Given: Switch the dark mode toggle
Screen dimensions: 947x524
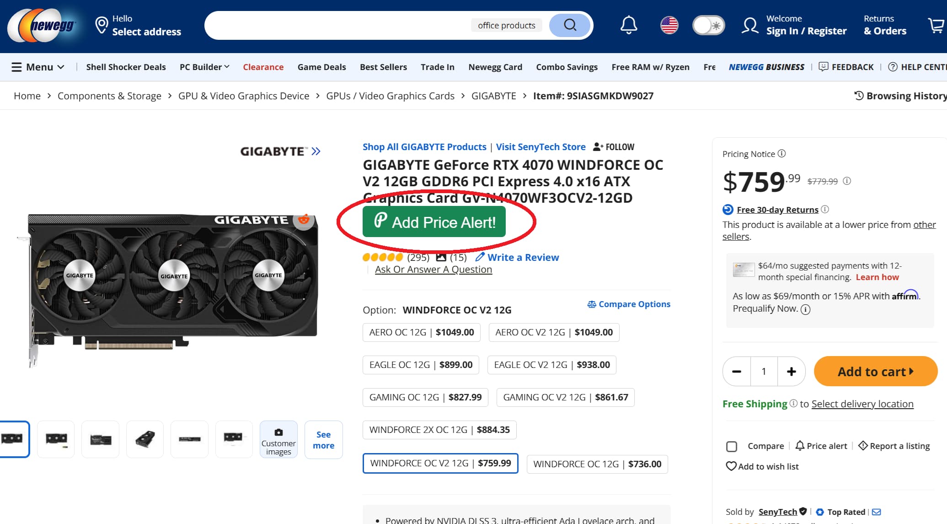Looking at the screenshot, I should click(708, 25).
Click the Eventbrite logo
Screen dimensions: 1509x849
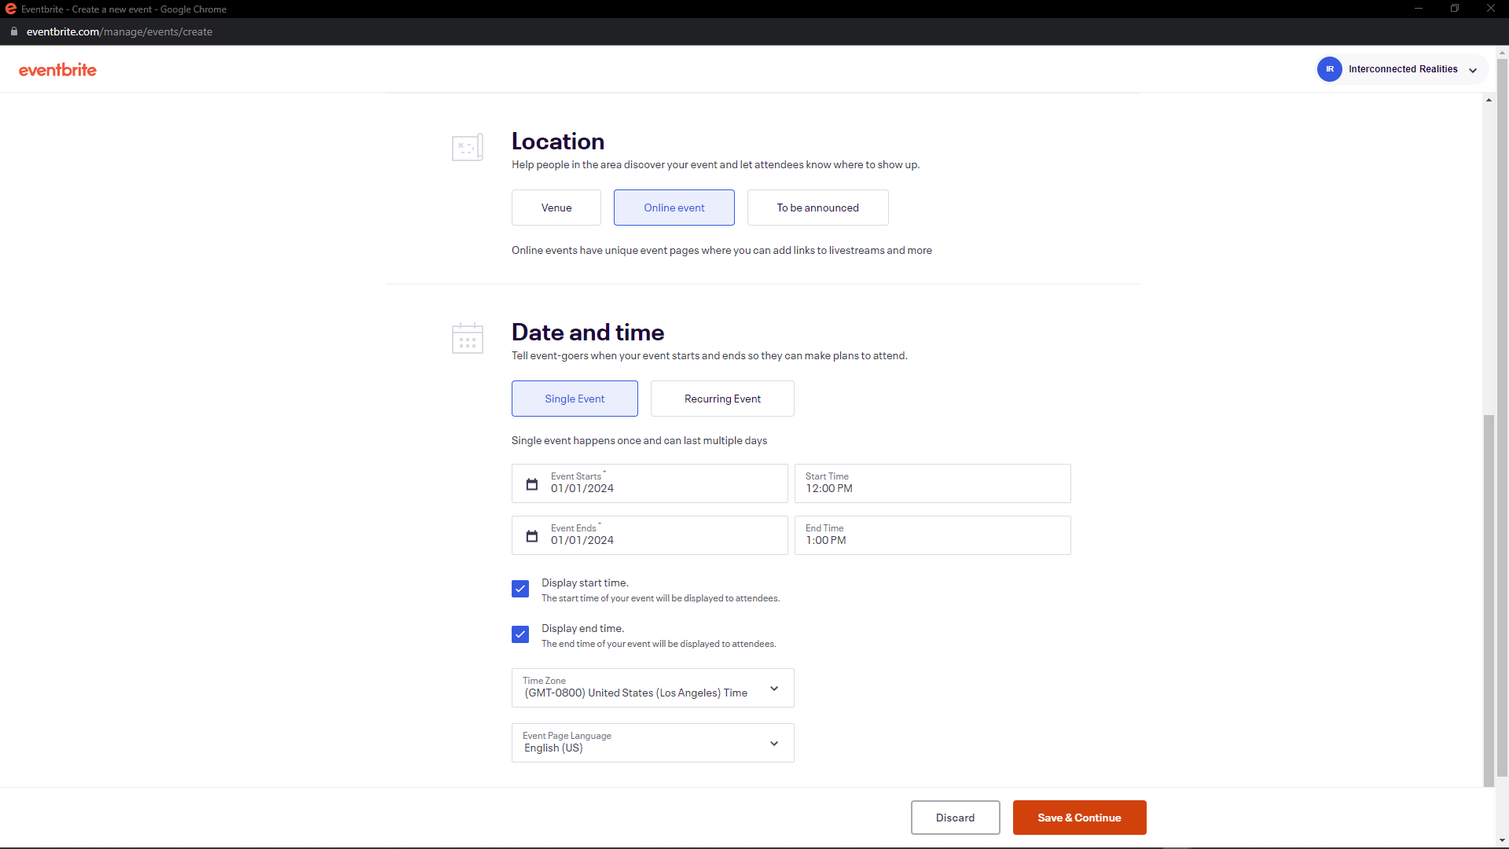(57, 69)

= What is being asked =
With the pictures omitted, reproduce the records in full and exactly.

= Solution to this task =
Given: Switch the dark mode toggle
Screen dimensions: 947x524
Looking at the screenshot, I should click(708, 25).
Click the Eventbrite logo
Screen dimensions: 1509x849
(57, 69)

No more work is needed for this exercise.